Of course, drivers don't _need_ usbcore to protect them from this
race, they can handle it themselves.


But here's a case where I think it'd be wrong to use a semaphore.
Some sort of shared lock for routine use, with "unbind driver from
interface" processing always getting it in exclusive mode, is more
the right idea ...

Upon first consideration I'd have thought so, but on second thought
I found no use for a driver sending concurrent synchronous messages
to an interface.
But I see three things wrong with that comment, making me think it'd
be even more wrong to use a semaphore there.

- They wouldn't be concurrent, they'd be sequential ... there's a queue,
nobody's going to mix packets from one urb up with those from the next.
The queue is in the HCD, not imposed through the scheduler. Ordering
of requests must necessarily be imposed by drivers, if it ever matters.

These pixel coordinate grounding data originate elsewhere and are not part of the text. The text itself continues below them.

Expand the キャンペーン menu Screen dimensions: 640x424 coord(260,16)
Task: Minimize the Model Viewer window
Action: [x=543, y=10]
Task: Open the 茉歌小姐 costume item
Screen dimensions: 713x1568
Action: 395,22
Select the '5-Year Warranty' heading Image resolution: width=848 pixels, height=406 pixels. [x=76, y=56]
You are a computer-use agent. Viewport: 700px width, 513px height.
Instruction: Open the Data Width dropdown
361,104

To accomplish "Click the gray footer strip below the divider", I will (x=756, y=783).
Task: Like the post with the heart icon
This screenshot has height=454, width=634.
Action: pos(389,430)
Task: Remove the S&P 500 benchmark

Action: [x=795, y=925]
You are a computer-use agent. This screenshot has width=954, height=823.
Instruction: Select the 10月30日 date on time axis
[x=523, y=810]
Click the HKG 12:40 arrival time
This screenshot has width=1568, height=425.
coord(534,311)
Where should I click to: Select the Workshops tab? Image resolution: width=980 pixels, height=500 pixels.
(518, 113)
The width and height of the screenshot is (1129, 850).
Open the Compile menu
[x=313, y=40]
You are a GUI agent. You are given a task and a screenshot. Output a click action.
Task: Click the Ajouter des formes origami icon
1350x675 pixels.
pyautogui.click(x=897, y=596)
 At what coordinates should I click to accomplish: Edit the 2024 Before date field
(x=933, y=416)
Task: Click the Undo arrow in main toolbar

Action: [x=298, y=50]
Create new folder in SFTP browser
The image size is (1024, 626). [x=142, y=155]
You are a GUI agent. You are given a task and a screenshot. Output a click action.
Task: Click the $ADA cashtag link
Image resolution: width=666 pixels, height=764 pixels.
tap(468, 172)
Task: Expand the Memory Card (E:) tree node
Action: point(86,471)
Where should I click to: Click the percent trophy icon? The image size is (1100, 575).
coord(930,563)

- And some drivers _do_ use async control messages, which would stop
working if you added a "synchronize to semaphore" requirement (since
issuing them in_interrupt would need to fail if the queue isn't empty,
rather than just appending to the queue).

- Plus, there's no requirement for drivers on different interfaces to
synchronize with each other to make control requests; all of them
could quite reasonably decide to issue control requests related to
their resources at the same time (on smp anyway).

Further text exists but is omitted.